> **WHAT TO DO**
Find every line below that contains the word "Open", and copy each of those lines.

══════════════════════════════

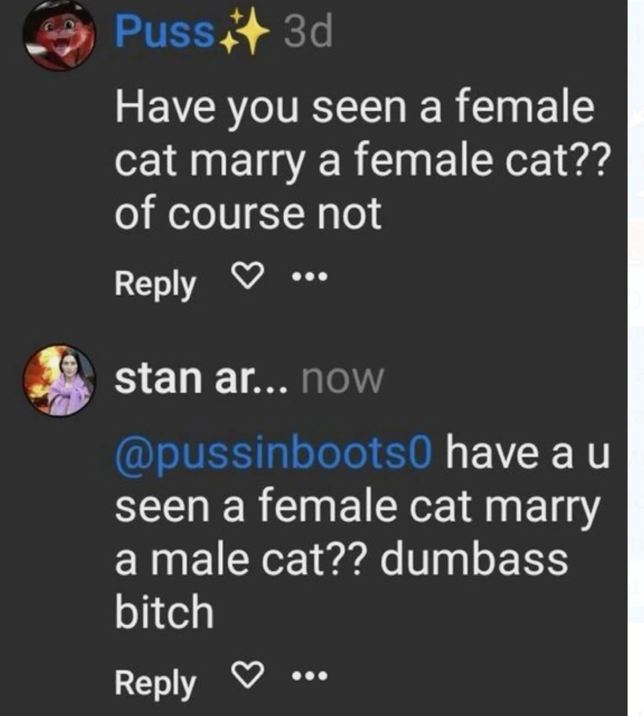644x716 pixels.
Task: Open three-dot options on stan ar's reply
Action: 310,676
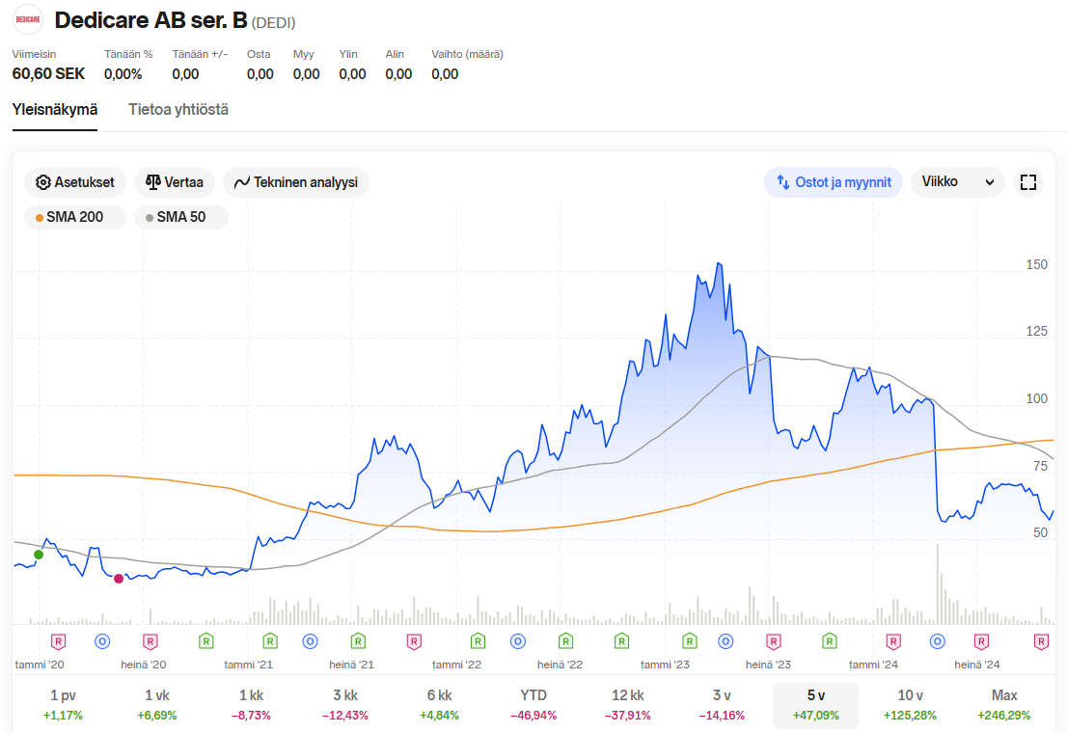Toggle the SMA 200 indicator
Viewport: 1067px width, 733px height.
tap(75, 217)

══════════════════════════════

> **SOLUTION TO THIS EXERCISE**
Task: Open three-dot options on stan ar's reply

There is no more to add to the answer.